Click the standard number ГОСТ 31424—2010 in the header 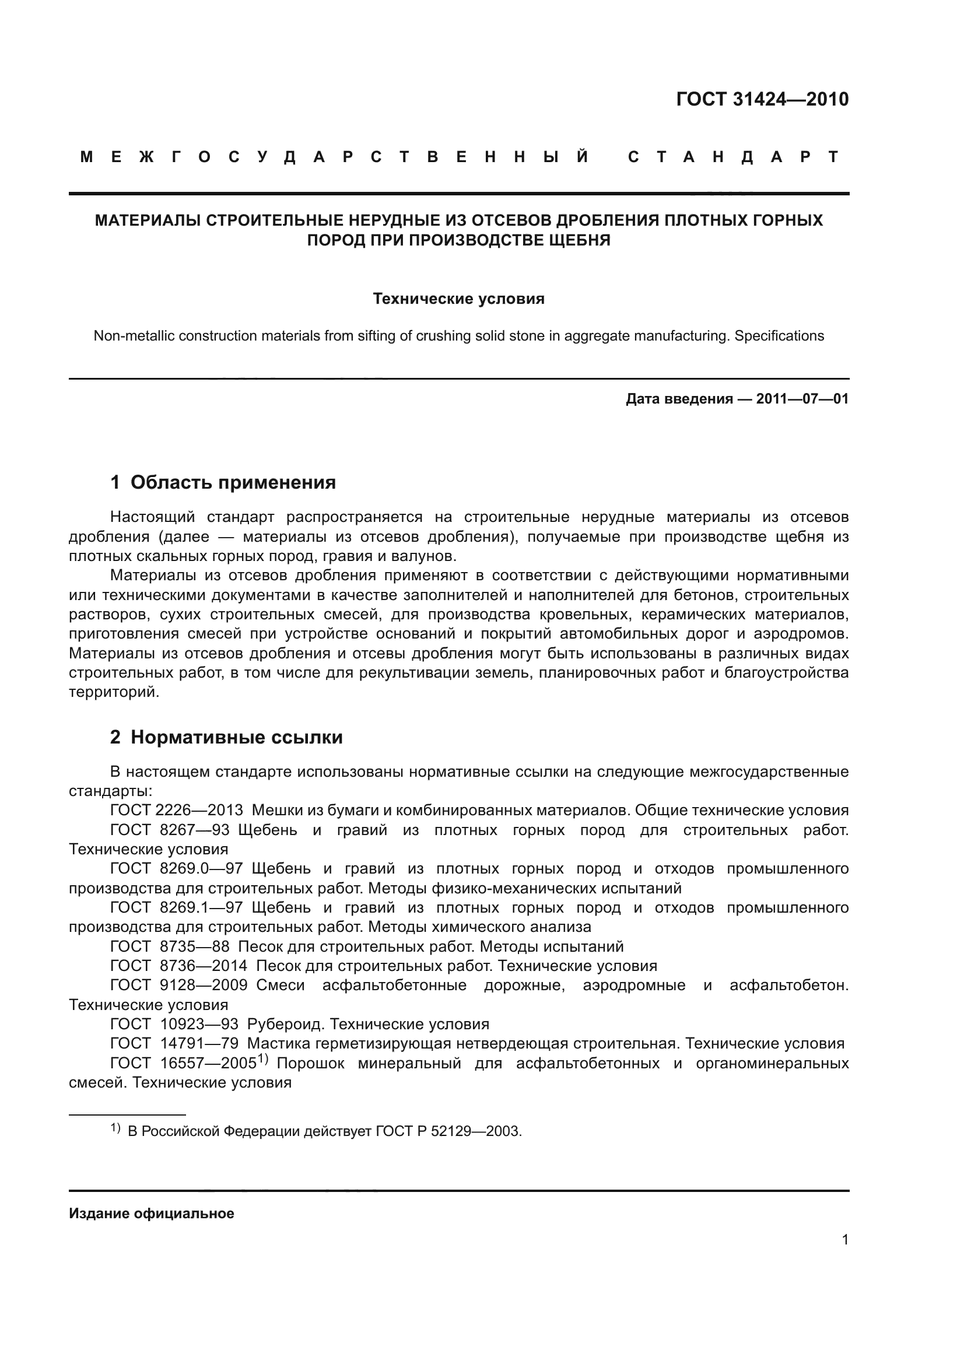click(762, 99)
* * *
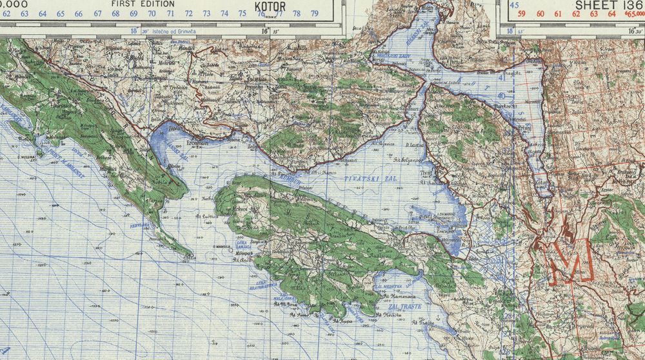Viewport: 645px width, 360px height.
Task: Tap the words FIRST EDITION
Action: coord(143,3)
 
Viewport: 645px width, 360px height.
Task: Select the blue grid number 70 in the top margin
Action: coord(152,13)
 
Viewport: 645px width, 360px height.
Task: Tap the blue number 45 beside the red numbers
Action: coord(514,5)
* * *
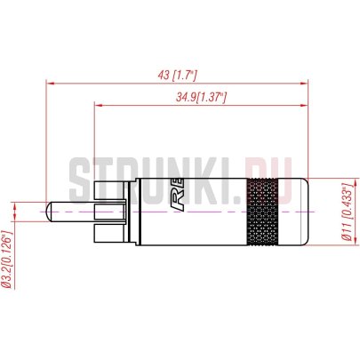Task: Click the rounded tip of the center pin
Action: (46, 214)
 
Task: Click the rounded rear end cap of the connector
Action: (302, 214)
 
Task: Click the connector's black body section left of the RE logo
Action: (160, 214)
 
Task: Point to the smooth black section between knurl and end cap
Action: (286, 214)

What is needed
Copy out the data from the line with "Task: Click the rounded tip of the center pin" up to and including the line with "Action: (286, 214)", keeping every line in full but shifting each coordinate in the answers up by 10. Leave the pictures out.

Task response
Task: Click the rounded tip of the center pin
Action: (56, 224)
 
Task: Click the rounded rear end cap of the connector
Action: (312, 224)
 
Task: Click the connector's black body section left of the RE logo
Action: (170, 224)
 
Task: Point to the smooth black section between knurl and end cap
Action: (296, 224)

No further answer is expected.